走りに集中するから、悩みなんてどこかにいってしまう。
考え事なんかしていたら事故ってしまうし、さっきみたいなミスの原因にもなるし。
だけど今日は、やっぱりどうしても駄目みたいだ。
こうやってタンデムシートに座っている間は、手持ち無沙汰で、余計に色々なことを考え込んでしまう。
アオバは独り言を呟くように、静かな声で歌っている。
「♪オレと君とは、卵の仲よ オレが白身で、キミを抱くキミを抱く――」
俺はその歌声に耳を傾けながら、海沿いの道から見える景色を、ぼんやりと眺めた。
アオバには友情を感じてる。
一緒にいると、楽しい。安心する。苦にならない。
俺はアオバの為に、できることは何でもしてやりたいと思う。
でも深く考えてみるとわからなくなる。
それは愛とはどう違うんだろう。
友情と愛情の境目は、一体どこにあるんだ。
アオバは、何度も何度も俺に「好きだ」と言った。俺のいったいどこを、そんなに好きなのかは分からないけど。

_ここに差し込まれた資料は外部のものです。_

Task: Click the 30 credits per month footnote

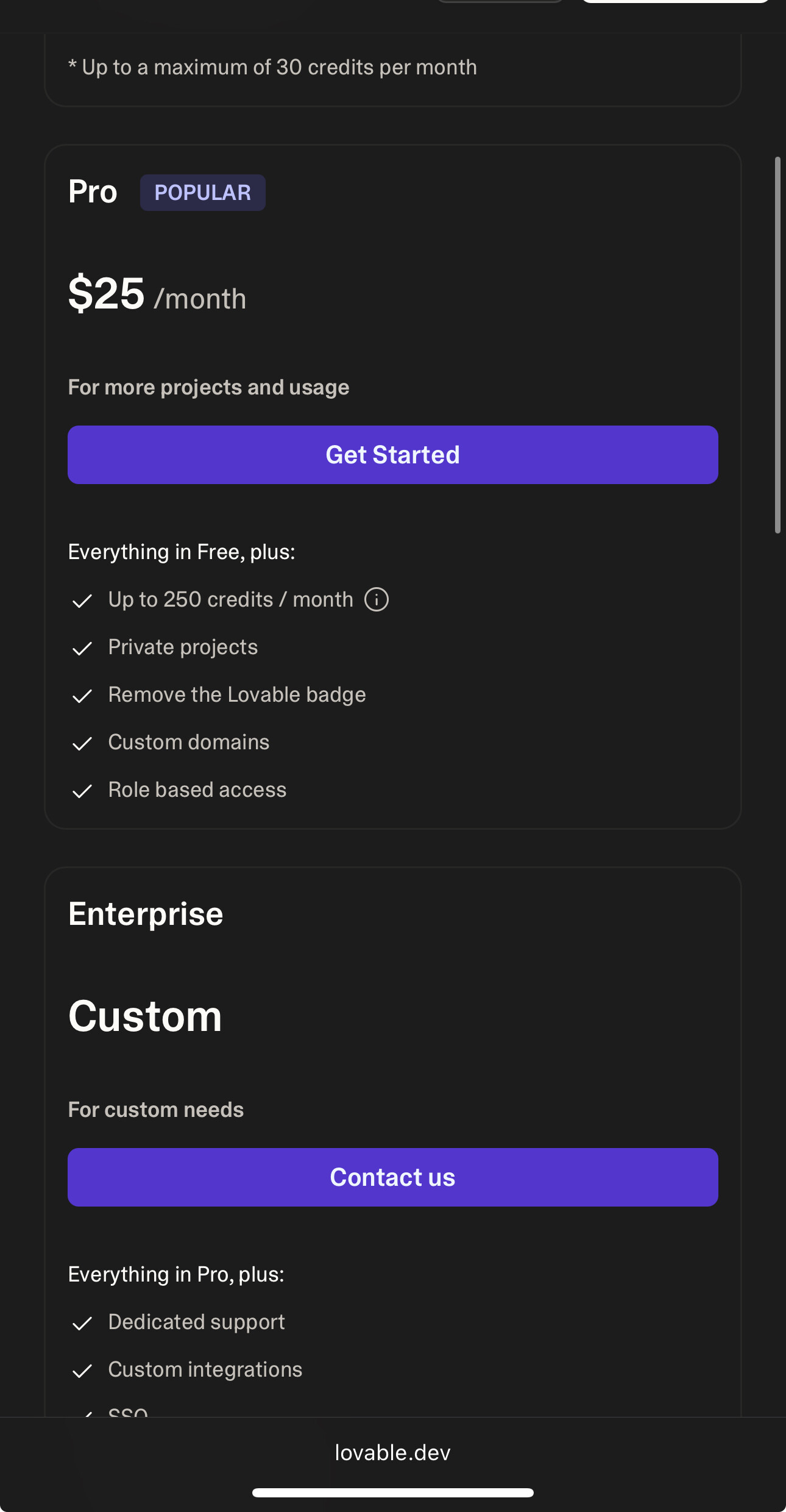Action: (272, 67)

その『好き』は、愛しているという意味で告げられたものだった。
俺もアオバが好きだ。
その『好き』は、ずっと友情のつもりだった。今まで愛だと思ったことはなかった。
それなのに、俺はアオバと寝たんだ。
「俺なりのアオバへの友情だ」と思いながら触れ合って、全てが終わる頃にはぼんやりと「愛なんだ」と感じていた気がする。

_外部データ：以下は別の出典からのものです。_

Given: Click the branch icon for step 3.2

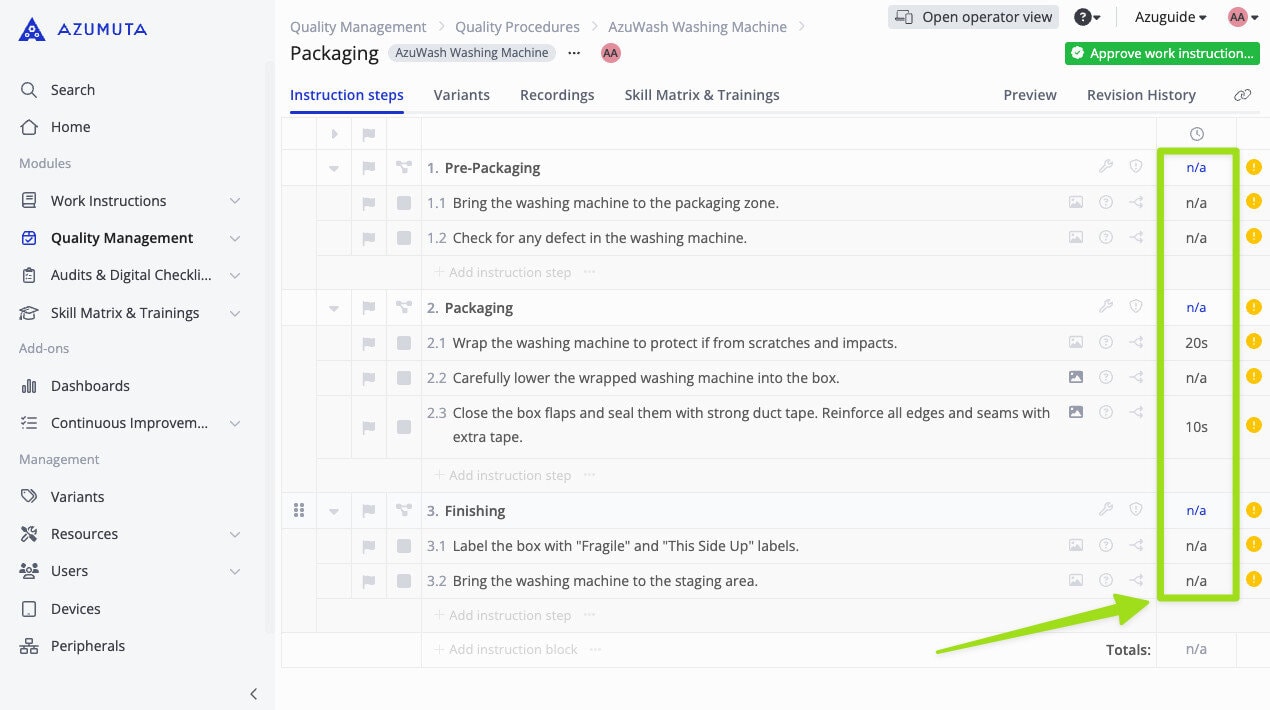Looking at the screenshot, I should 1136,580.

アオバの腕に抱きしめられ、得体の知れない幸福感に包まれながら、その手で2回もイッてしまった。
俺は男と寝ることが出来る人間だったのか。
たいした嫌悪感もなく、そんなことをやってのけてしまった。俺にはそういう一面もあったということだ。
分かったことといえば、それだけだ。
それ以外は何も分からない。
好きって一体どういうことなのか、愛ってなんなのか。
「♪オレと君とは、時計の針よ いつか重なる時が来る、時が来る――」
アオバは歌い続けている。少し口ずさんでは、口笛でメロディの続きを奏でている。
アオバの背中に体を密着させて、温もりを感じながら、俺はあと何時間思い悩めばいいんだろう。
「♪諦めましたよ、どう諦めた 諦められぬと諦めた、諦めた――」
掠れたアオバの口笛と共に、水平線や、海の向こうに霞んでいる船や、木々や建物が目の前を流れ去っていく。
やがて辺りは夕焼けのオレンジ色に包まれ、東京にたどり着く頃には真っ暗になっていた。